4.2 Smart routing based on slave lag

@Component
public class SmartRoutingStrategy {
    @Autowired private SlaveMonitor slaveMonitor;
    public DataSource selectDataSource(boolean allowDelay) {
        if (!allowDelay) return masterDataSource;
        SlaveInfo best = slaveMonitor.getSlaves().stream()
            .filter(s -> s.getDelaySeconds() < 3)
            .min(Comparator.comparing(SlaveInfo::getDelaySeconds))
            .orElse(null);
        return best != null ? best.getDataSource() : masterDataSource;
    }
}

4.3 Cache‑assisted reads

@Service
public class CachedUserService {
    @Autowired private RedisTemplate<String,User> redisTemplate;
    @ReadOnly @Cacheable(value="users",key="#id")
    public User getUser(Long id) {
        // 1. Try Redis cache
        // 2. Miss → read from slave
        // 3. Populate cache
        return userMapper.selectById(id);
    }
    @CacheEvict(value="users",key="#user.id")
    public void updateUser(User user) {
        userMapper.update(user); // write to master
    }
}

5. Monitoring and Operations: Ensuring stability

5.1 Key replication metrics

Master‑Slave Monitoring:
- Seconds_Behind_Master (replication lag)
- Slave_IO_Running (IO thread status)
- Slave_SQL_Running (SQL thread status)
- Last_Error (last error message)
Performance Monitoring:
- QPS/TPS
- Connections
- Slow_queries
- Buffer_pool_hit_rate

5.2 Automated monitoring script (bash)

#!/bin/bash
MYSQL_USER="monitor"
MYSQL_PASS="your_password"
SLAVE_IPS=("192.168.1.11" "192.168.1.12")
for ip in "${SLAVE_IPS[@]}"; do
    status=$(mysql -h$ip -u$MYSQL_USER -p$MYSQL_PASS -e "SHOW SLAVE STATUS\G" 2>/dev/null)
    io=$(echo "$status" | grep "Slave_IO_Running" | awk '{print $2}')
    sql=$(echo "$status" | grep "Slave_SQL_Running" | awk '{print $2}')
    delay=$(echo "$status" | grep "Seconds_Behind_Master" | awk '{print $2}')
    if [ "$io" != "Yes" ] || [ "$sql" != "Yes" ]; then
        echo "CRITICAL: Slave $ip replication broken!"
    elif [ "$delay" -gt 10 ]; then
        echo "WARNING: Slave $ip delay ${delay}s"
    fi
done

5.3 Automatic failover with MHA

# MHA configuration
[server default]
manager_workdir=/var/log/mha
manager_log=/var/log/mha/manager.log
user=mha
password=mha_password
ssh_user=root
repl_user=repl
repl_password=repl_password

[server1]
hostname=192.168.1.10
candidate_master=1

[server2]
hostname=192.168.1.11
candidate_master=1

[server3]
hostname=192.168.1.12
no_master=1

6. Real‑world evolution roadmap

Stage 1 – Single‑node (QPS < 1000): optimize indexes, SQL, config.

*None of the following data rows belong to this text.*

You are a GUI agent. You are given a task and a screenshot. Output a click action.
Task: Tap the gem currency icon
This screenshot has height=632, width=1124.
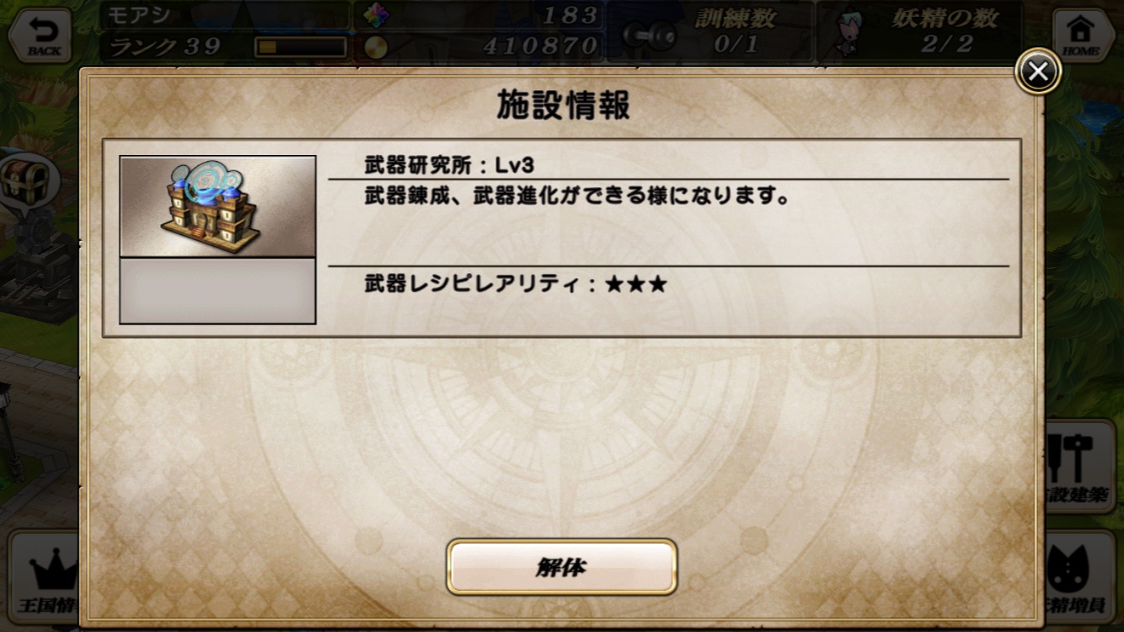click(376, 16)
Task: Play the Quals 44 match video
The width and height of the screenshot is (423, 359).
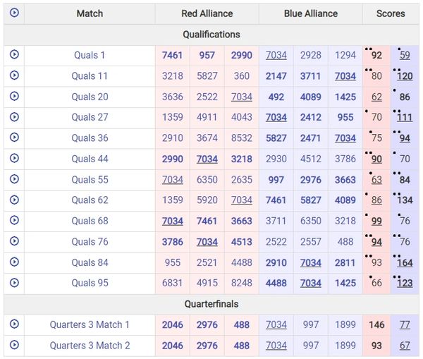Action: tap(14, 159)
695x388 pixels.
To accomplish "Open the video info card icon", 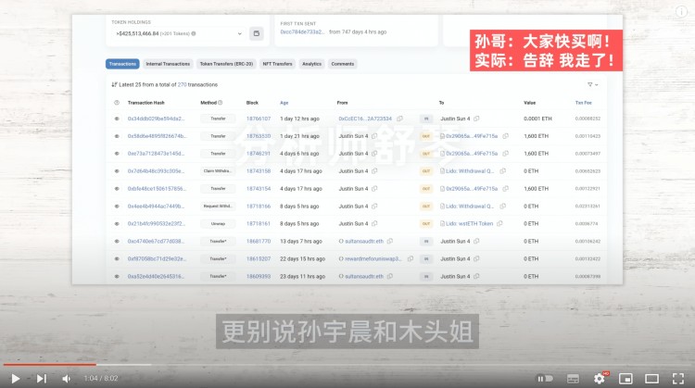I will 681,12.
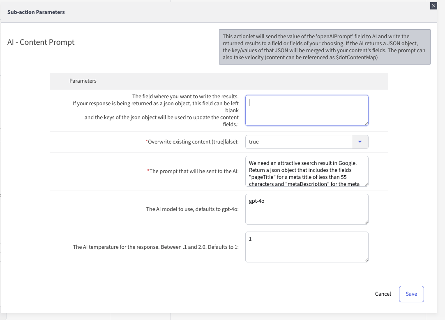
Task: Select the AI model field containing gpt-4o
Action: pos(306,209)
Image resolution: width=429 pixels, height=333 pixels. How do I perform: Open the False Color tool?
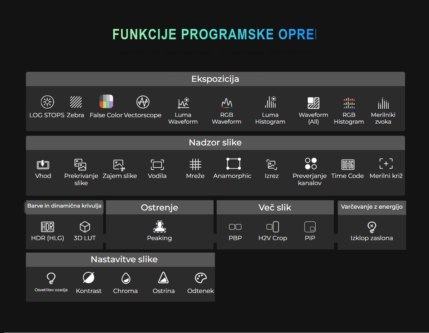(106, 101)
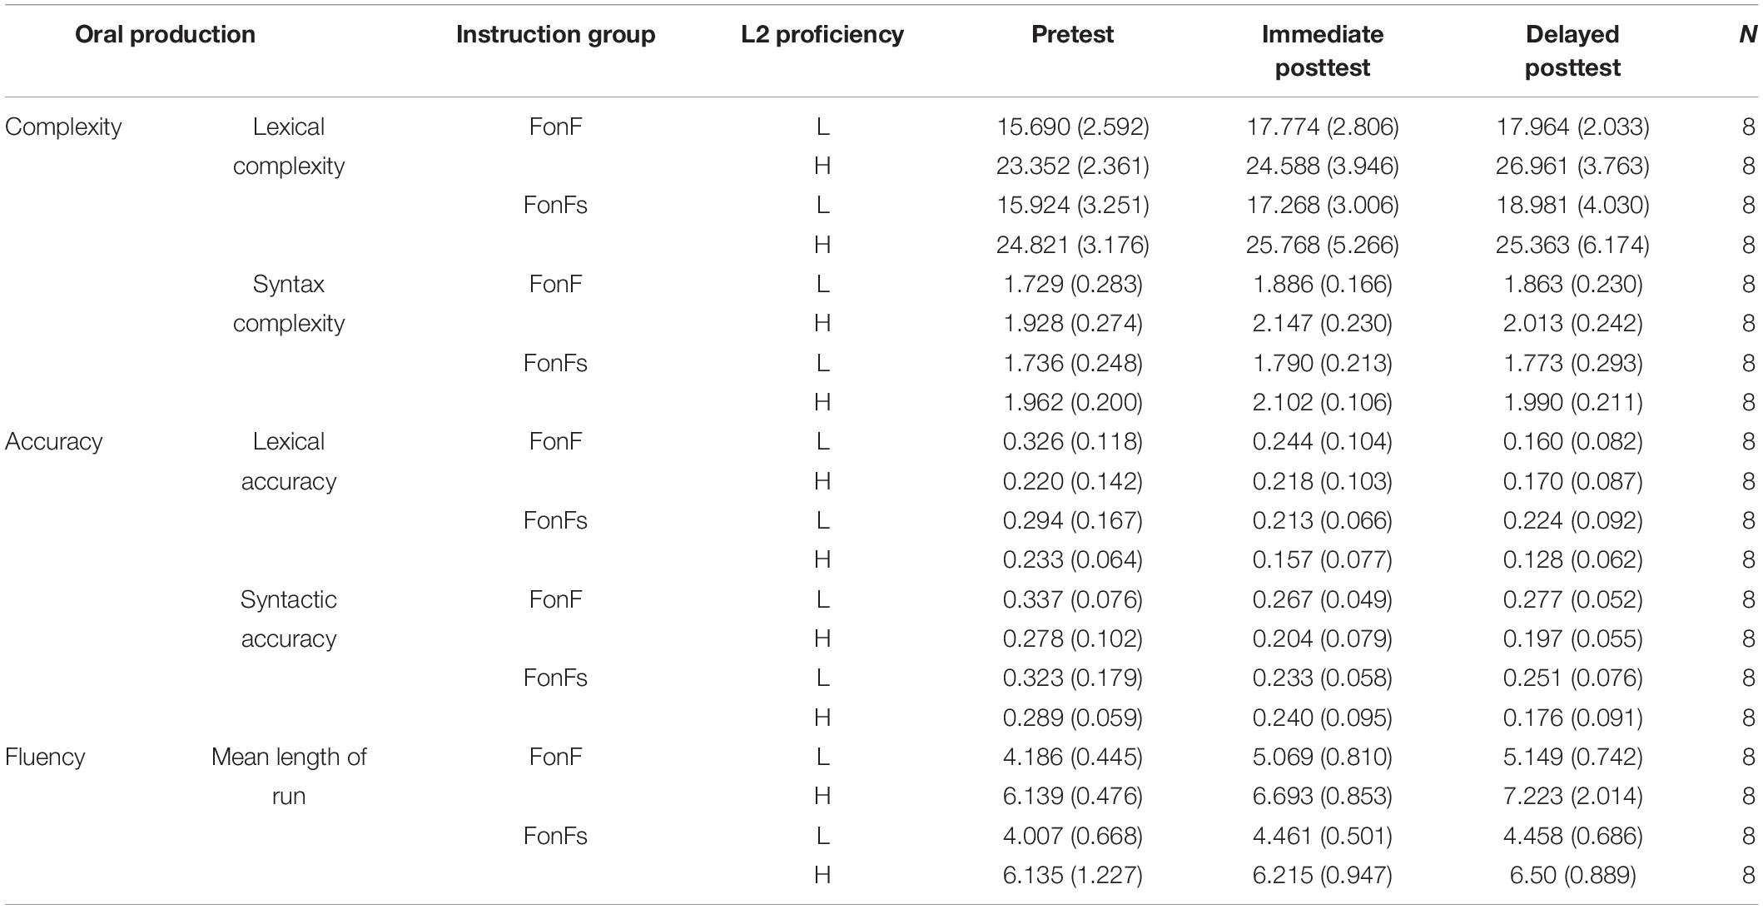Screen dimensions: 1763x909
Task: Click the Lexical complexity subcategory cell
Action: (289, 147)
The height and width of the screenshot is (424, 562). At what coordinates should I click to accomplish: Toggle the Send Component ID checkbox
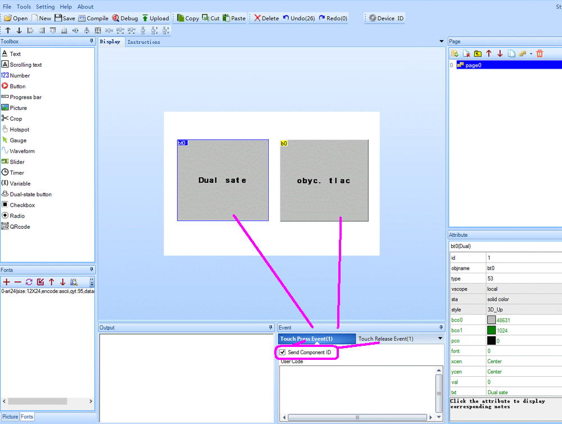(x=283, y=352)
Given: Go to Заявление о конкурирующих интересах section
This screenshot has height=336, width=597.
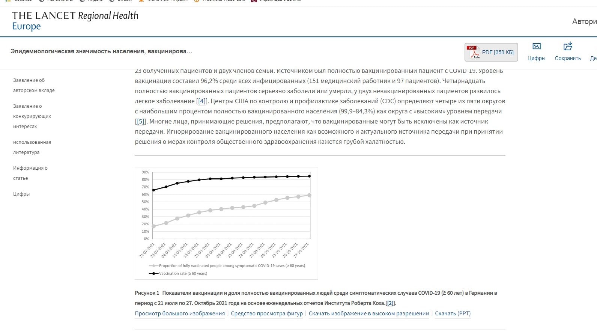Looking at the screenshot, I should point(32,116).
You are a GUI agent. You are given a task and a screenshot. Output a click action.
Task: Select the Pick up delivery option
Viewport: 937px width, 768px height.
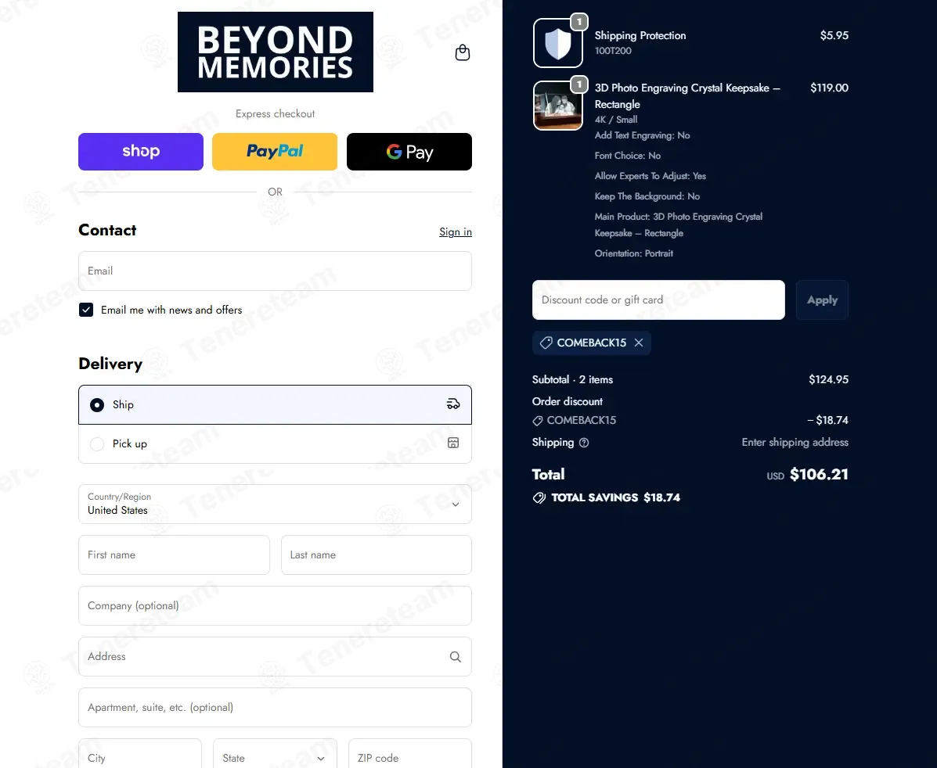97,444
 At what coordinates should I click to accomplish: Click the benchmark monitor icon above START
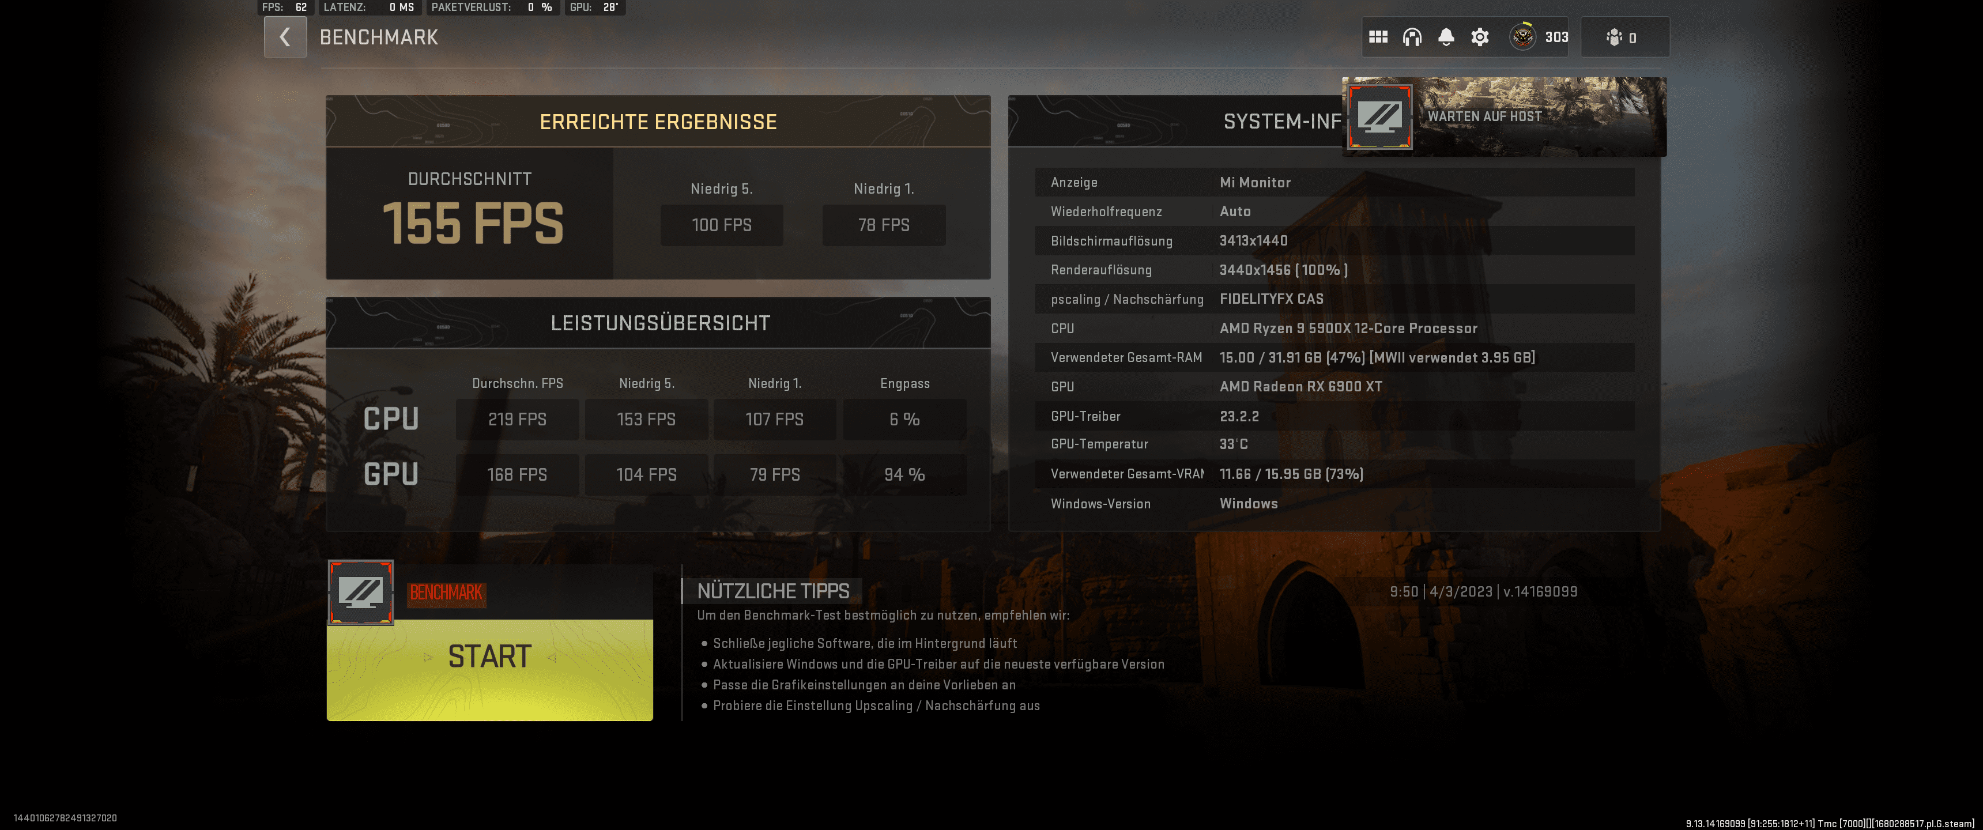pyautogui.click(x=361, y=592)
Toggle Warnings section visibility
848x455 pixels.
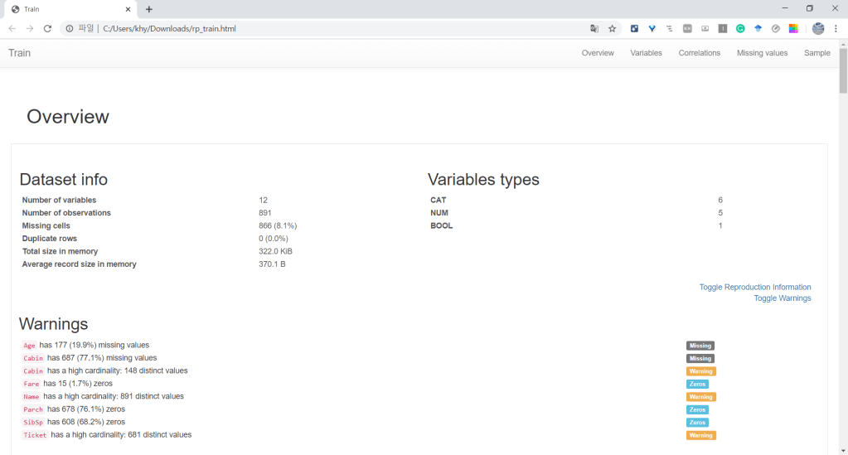tap(782, 298)
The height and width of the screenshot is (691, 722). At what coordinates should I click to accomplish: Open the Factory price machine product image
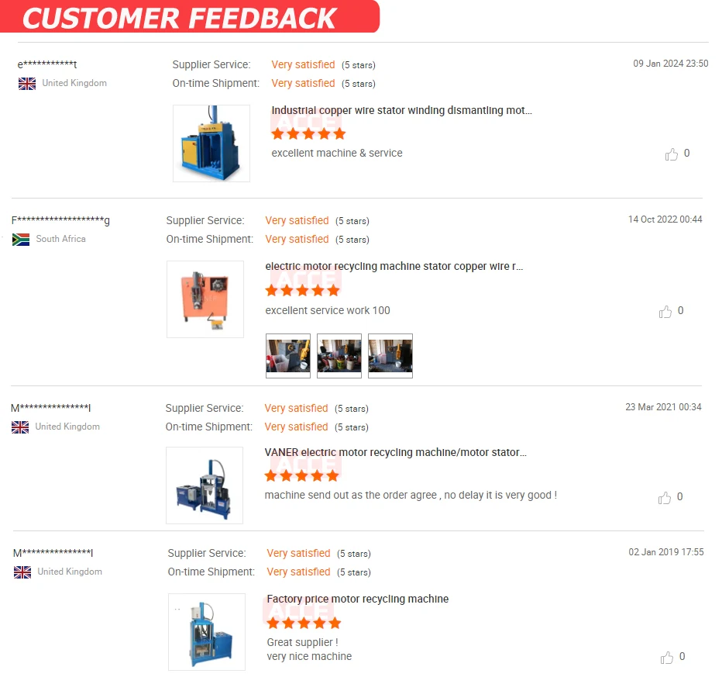pos(207,632)
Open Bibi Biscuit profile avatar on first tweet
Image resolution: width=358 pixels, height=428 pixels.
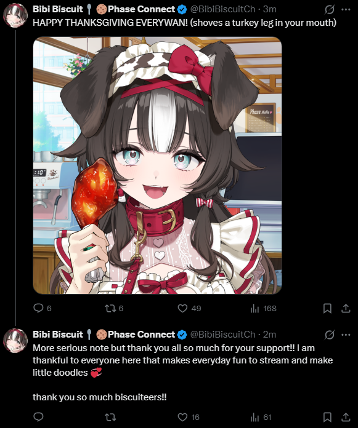15,15
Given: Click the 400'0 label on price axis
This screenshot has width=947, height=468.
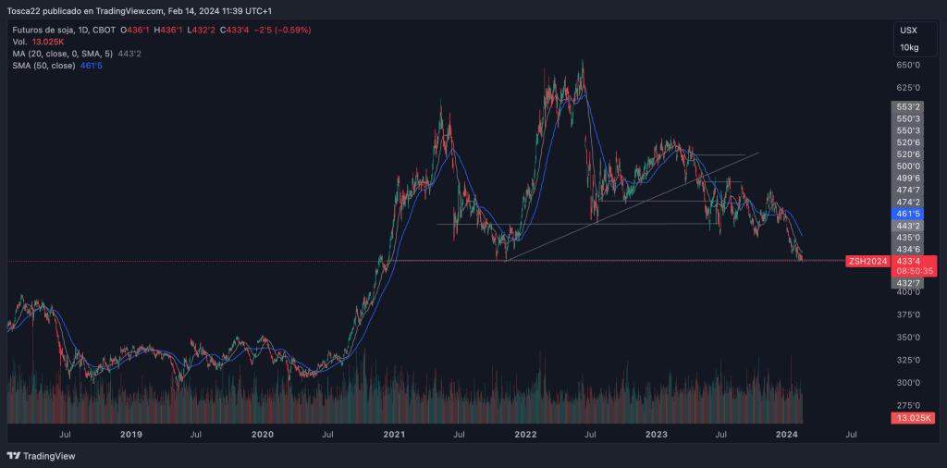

Stage 2 – Master‑slave (QPS 1000‑5000): add ProxySQL for read‑write split, cache hot data in Redis.

Stage 3 – One master, multiple slaves (QPS 5000‑20000): intelligent routing, prepare sharding.

Stage 4 – Distributed clusters (QPS > 20000): multiple master‑slave groups, ShardingSphere, NewSQL solutions like TiDB.

Conclusion

Master‑slave replication and read‑write separation are not silver bullets, but for the vast majority of small‑to‑medium projects they provide a cost‑effective path from a single MySQL instance to a robust, high‑traffic architecture capable of supporting hundreds of millions of users.